EXERCICES
A) Recopiez à l'identique le passage de l'extrait choisi qui commence aux mots « C’est d’ailleurs le » et se termine après « un bouc-émissaire idéal. ».
B) D'après l'extrait choisi, quels types de clés en possession de R. comptent parmi les éléments à charge ?

C’est d’ailleurs le cas le 2 février, le jour de l’acte XII, R. se fait contrôler près du lieu de manifestation à Toulouse : peu importe l’intention d’y aller ou non, l’arrêté préfectoral autorise contrôles et fouilles dans le périmètre. R. finit en garde à vue puis en prison pour “association de malfaiteurs”. Il est depuis maintenu en détention provisoire depuis bientôt quatre mois.
Ici la justice ne s’embarrasse pas de faits ou d’associé·e·s : les éléments à charge sont quelques clés en sa possession : allen, ptt et torx ainsi qu’une appartenance supposée à la mouvance anarchiste et/ou “ultragauche”. On comprend alors que c’est grossièrement l’ensemble des évènements des derniers mois qu’ils essaient de lui imputer : flics, procs et juges ont ici un bouc-émissaire idéal.

DONNÉES AFFICHÉES
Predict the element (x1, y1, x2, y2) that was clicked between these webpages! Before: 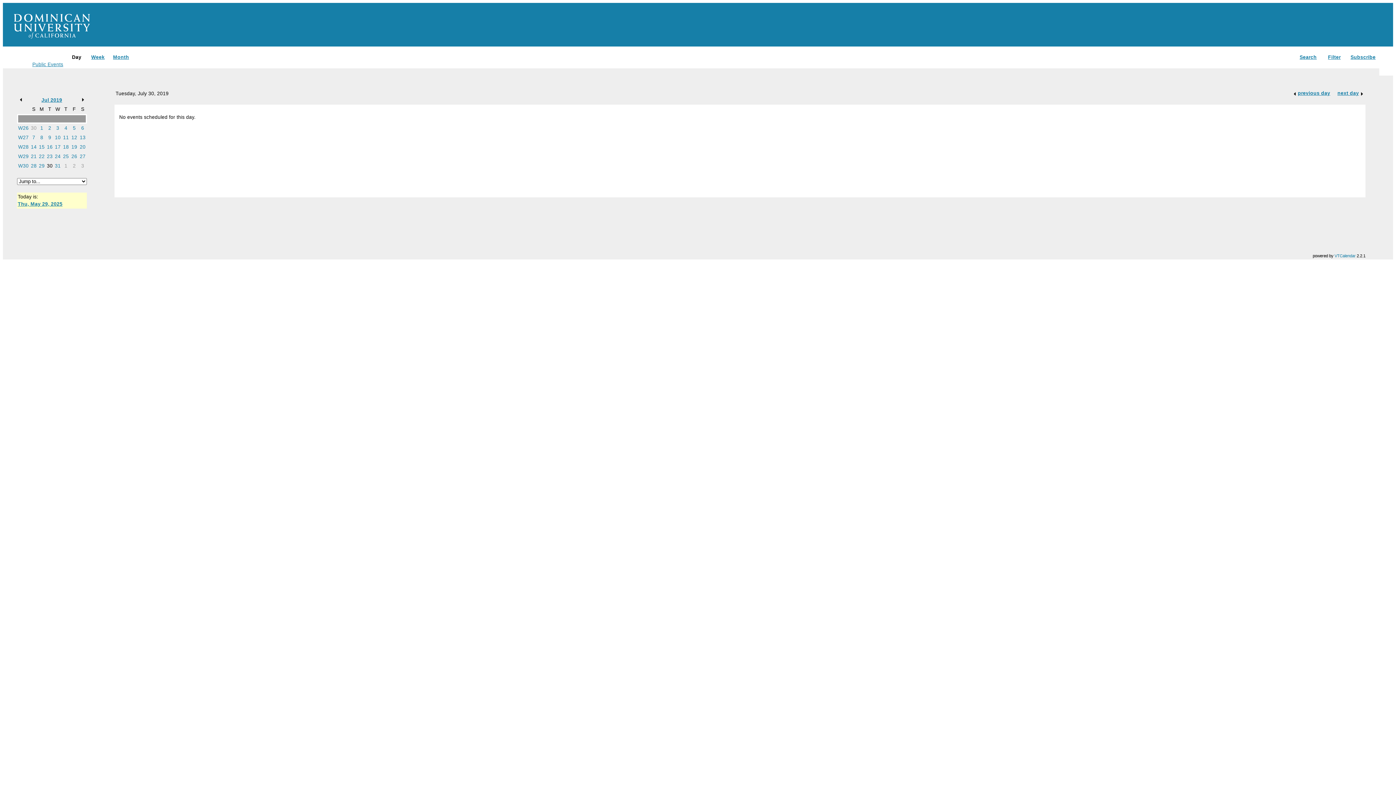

CORRIGÉS
A)
C’est d’ailleurs le cas le 2 février, le jour de l’acte XII, R. se fait contrôler près du lieu de manifestation à Toulouse : peu importe l’intention d’y aller ou non, l’arrêté préfectoral autorise contrôles et fouilles dans le périmètre. R. finit en garde à vue puis en prison pour “association de malfaiteurs”. Il est depuis maintenu en détention provisoire depuis bientôt quatre mois.
Ici la justice ne s’embarrasse pas de faits ou d’associé·e·s : les éléments à charge sont quelques clés en sa possession : allen, ptt et torx ainsi qu’une appartenance supposée à la mouvance anarchiste et/ou “ultragauche”. On comprend alors que c’est grossièrement l’ensemble des évènements des derniers mois qu’ils essaient de lui imputer : flics, procs et juges ont ici un bouc-émissaire idéal.

B) Des clés allen, ptt et torx.